> [Task prompt]: Find the string "right" in the records. Copy every line it appears in.

== Data provided

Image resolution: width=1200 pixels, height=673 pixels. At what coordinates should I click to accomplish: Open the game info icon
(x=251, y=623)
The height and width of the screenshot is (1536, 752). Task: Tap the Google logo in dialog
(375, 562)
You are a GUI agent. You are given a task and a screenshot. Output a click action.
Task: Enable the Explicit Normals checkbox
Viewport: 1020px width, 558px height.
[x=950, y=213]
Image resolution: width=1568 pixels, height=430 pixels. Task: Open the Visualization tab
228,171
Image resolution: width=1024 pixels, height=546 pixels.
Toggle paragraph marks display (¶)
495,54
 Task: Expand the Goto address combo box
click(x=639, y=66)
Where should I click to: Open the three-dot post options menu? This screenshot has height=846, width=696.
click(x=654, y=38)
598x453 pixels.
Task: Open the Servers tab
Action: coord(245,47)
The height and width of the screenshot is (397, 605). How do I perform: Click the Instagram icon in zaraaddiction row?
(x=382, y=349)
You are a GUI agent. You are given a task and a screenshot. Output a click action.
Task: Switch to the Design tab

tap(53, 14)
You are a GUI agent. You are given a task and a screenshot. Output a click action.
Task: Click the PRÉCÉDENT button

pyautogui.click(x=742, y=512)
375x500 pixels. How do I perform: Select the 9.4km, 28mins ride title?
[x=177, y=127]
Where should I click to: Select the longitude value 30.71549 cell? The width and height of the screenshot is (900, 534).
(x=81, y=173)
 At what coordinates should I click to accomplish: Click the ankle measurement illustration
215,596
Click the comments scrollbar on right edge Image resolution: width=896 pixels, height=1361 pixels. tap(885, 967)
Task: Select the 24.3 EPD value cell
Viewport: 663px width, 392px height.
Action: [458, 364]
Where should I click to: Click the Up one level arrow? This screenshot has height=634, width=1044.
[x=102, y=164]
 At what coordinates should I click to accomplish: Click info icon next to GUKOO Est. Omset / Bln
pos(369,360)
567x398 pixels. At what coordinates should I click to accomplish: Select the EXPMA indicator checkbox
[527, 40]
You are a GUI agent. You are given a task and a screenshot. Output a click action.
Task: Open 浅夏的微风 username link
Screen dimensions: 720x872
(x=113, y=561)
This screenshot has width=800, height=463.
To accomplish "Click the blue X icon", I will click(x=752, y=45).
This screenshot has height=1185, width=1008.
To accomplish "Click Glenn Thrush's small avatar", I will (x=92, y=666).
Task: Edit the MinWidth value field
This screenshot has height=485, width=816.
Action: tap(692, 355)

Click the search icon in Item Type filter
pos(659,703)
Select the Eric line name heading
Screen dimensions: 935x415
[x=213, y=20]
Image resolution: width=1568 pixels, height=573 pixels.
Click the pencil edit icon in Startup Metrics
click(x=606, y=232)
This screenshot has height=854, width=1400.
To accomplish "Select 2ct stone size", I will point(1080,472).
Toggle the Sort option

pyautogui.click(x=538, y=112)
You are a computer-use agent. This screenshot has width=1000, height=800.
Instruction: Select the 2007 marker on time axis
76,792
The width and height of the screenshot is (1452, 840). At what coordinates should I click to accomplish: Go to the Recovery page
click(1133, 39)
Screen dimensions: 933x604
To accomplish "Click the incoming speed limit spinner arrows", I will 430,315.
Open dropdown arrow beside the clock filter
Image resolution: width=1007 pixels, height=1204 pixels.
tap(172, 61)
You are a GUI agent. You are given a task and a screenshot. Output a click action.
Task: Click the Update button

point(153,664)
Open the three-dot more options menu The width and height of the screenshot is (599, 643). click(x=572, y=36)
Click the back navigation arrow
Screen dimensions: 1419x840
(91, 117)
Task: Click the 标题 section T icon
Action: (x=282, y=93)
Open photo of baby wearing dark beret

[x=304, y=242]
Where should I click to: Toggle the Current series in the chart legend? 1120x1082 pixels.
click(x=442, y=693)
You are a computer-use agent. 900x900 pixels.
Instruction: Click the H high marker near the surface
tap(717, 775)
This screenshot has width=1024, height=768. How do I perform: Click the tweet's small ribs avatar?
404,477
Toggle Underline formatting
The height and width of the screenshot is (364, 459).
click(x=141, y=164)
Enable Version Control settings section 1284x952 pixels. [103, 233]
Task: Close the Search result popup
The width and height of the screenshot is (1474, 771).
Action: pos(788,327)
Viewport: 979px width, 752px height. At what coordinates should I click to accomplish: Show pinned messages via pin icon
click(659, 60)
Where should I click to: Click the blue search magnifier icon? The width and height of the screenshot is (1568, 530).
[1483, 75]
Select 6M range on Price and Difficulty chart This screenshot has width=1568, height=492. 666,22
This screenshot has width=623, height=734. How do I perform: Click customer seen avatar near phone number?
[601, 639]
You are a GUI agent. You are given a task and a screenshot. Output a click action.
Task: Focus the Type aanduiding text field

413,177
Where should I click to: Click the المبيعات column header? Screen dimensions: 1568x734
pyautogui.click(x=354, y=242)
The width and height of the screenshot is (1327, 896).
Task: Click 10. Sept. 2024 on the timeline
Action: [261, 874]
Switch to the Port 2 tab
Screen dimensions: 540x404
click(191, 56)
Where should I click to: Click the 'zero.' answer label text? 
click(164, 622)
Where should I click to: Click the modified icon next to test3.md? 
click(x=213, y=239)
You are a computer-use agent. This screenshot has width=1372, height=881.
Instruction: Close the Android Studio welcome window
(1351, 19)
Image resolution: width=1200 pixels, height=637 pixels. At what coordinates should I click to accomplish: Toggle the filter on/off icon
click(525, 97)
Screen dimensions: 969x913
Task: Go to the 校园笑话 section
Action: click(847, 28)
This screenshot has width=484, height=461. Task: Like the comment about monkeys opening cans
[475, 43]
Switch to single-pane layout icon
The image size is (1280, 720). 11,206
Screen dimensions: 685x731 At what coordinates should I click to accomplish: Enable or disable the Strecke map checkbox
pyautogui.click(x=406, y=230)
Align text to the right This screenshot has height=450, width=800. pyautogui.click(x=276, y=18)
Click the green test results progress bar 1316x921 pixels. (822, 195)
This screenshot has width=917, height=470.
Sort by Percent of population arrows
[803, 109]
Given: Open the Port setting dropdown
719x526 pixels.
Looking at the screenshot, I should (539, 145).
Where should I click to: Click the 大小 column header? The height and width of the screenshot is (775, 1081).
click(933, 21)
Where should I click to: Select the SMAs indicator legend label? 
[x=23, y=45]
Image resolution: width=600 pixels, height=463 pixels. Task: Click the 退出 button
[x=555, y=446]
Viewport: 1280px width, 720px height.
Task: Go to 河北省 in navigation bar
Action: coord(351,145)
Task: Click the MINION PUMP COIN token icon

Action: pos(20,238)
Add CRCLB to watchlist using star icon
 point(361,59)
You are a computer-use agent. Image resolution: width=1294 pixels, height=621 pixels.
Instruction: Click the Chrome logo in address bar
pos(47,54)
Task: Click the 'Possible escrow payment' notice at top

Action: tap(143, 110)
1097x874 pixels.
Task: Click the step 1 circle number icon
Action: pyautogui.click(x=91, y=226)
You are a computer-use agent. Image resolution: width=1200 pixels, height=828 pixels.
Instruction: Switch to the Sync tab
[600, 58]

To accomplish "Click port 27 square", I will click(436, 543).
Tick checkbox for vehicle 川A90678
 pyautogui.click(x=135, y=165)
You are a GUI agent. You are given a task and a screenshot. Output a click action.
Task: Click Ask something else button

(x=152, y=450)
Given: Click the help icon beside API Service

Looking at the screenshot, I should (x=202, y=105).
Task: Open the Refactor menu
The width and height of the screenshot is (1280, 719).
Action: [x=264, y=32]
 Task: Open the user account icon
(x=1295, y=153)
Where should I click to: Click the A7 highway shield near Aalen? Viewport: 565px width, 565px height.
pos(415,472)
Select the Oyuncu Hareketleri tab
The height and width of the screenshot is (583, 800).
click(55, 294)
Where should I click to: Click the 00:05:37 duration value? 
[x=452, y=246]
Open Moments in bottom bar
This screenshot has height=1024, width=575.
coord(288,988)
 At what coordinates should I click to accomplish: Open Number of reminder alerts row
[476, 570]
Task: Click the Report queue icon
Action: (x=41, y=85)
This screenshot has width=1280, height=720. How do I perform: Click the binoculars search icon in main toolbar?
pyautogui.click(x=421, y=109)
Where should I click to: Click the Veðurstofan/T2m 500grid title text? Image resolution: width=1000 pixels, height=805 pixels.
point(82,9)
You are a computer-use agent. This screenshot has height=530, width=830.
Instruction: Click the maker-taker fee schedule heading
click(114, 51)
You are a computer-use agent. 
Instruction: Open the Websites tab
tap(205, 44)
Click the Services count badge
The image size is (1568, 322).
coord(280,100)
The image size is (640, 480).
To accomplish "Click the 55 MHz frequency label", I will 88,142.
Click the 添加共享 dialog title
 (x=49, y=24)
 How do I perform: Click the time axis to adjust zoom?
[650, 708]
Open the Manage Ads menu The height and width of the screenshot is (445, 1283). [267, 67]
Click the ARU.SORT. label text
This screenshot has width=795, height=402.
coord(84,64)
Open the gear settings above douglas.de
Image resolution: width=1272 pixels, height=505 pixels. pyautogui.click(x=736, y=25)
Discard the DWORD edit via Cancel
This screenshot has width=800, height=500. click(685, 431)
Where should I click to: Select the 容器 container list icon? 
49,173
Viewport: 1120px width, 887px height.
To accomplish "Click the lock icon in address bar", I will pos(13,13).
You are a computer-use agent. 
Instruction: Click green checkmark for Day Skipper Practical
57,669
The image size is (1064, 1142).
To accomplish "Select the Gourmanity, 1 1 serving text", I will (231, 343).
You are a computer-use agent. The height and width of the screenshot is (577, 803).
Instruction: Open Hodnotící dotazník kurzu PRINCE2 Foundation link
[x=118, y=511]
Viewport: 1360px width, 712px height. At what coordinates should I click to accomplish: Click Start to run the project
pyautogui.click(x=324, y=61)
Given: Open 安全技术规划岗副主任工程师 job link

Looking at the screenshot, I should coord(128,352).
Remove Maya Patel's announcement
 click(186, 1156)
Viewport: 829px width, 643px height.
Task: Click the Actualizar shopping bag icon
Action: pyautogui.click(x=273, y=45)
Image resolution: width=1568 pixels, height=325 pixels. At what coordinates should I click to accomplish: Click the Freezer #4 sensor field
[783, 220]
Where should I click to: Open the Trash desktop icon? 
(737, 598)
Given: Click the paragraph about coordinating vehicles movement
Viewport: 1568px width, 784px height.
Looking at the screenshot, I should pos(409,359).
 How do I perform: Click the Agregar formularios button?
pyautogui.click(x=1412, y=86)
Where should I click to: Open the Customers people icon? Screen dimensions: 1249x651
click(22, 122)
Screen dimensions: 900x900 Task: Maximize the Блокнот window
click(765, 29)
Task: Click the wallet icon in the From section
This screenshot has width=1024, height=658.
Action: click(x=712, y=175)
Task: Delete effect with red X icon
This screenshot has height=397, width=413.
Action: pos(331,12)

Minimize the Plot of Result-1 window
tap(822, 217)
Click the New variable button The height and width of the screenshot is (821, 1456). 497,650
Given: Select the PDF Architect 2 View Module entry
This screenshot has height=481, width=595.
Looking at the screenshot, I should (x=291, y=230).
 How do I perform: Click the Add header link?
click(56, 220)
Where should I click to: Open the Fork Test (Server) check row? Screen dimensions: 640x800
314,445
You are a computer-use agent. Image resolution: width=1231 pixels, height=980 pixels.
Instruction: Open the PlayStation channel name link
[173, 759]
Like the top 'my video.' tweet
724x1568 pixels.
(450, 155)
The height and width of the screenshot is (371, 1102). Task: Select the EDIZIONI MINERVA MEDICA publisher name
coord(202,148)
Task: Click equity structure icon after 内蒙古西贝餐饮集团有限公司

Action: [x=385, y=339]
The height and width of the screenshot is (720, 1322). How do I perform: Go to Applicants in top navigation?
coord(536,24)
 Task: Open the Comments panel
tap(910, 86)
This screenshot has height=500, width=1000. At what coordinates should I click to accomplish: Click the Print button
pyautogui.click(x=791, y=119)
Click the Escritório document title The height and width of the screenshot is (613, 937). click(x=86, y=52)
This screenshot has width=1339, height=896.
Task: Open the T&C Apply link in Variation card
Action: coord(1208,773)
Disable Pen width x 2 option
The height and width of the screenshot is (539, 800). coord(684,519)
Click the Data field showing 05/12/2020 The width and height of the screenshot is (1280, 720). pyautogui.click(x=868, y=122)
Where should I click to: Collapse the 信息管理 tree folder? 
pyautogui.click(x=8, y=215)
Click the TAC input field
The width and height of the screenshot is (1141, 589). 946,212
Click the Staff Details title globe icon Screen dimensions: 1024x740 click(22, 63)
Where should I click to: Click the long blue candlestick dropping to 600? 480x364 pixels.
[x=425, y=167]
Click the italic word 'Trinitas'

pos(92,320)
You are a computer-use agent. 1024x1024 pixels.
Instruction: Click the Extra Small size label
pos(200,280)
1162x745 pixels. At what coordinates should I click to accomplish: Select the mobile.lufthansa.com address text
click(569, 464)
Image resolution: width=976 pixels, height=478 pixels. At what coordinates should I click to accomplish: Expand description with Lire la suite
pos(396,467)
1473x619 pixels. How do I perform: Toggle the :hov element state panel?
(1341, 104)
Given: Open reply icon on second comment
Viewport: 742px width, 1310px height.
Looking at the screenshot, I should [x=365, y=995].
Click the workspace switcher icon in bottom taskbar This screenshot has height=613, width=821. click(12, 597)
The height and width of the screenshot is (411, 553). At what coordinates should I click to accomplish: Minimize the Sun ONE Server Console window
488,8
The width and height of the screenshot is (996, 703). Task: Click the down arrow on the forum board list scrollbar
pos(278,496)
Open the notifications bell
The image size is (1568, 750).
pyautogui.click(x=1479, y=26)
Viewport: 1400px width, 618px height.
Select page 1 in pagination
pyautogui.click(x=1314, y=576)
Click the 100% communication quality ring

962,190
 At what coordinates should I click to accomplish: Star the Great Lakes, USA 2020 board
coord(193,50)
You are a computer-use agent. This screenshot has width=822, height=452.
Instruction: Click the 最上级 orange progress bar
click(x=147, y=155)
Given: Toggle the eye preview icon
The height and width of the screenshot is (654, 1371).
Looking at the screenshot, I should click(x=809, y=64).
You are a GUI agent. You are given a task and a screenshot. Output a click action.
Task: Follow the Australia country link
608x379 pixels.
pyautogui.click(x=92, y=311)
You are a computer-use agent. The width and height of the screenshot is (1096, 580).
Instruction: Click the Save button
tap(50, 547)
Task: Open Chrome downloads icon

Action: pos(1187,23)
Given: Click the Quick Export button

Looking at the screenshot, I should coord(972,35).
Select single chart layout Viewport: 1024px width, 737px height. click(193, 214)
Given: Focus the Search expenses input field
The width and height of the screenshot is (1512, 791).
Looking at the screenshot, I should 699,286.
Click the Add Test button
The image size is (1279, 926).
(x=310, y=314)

====

> [Your solution]:
Click the comments scrollbar on right edge Image resolution: width=896 pixels, height=1361 pixels. tap(885, 967)
Align text to the right This screenshot has height=450, width=800. pyautogui.click(x=276, y=18)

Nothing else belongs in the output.